At Access to Rehab we can offer a variety of treatments and management strategies for all types of MS, tailoring your treatment options to your clinical need. Whatever stage of your condition we offer a multi-disciplinary approach to your rehabilitation to ensure all aspects of your daily life are supported; we can use treatment approaches to promote your recovery during relapses and maximise your functional potential as your condition changes. Treatments might include exercise therapy, fatigue management, gait re-education, postural management, cognitive therapy and spasticity management.

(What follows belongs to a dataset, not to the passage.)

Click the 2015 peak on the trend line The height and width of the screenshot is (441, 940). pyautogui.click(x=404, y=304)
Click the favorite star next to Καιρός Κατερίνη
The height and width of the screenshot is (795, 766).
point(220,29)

There are 3 main types of MS, relapse-remitting, secondary progressive and primary progressive. MS affects everyone differently. Even if you have the same type of MS as someone else, you probably won’t experience the same symptoms in the same way.
Relapsing remitting MS
Is the most common and affects around 85% of those diagnosed. A relapse is defined by “the appearance of new symptoms, or the return of old symptoms, for a period of 24 hours or more’’ Relapses can vary from mild to severe. In the remitting periods, symptoms ease or fade away, either partially or completely.
Secondary progressive MS
Most people who have relapsing-remitting symptoms will go on to develop secondary progressive MS. Secondary progressive is usually diagnosed when there is a gradual progression of symptoms with no periods of remission, or only a slight ease in symptoms.
A small percentage of people, about 15%, are diagnosed with Primary Progressive MS. Primary symptoms present and then progress gradually.
Is when there is a small number of relapses followed by complete recovery of symptoms. However, symptoms can reoccur many years after a period of remission.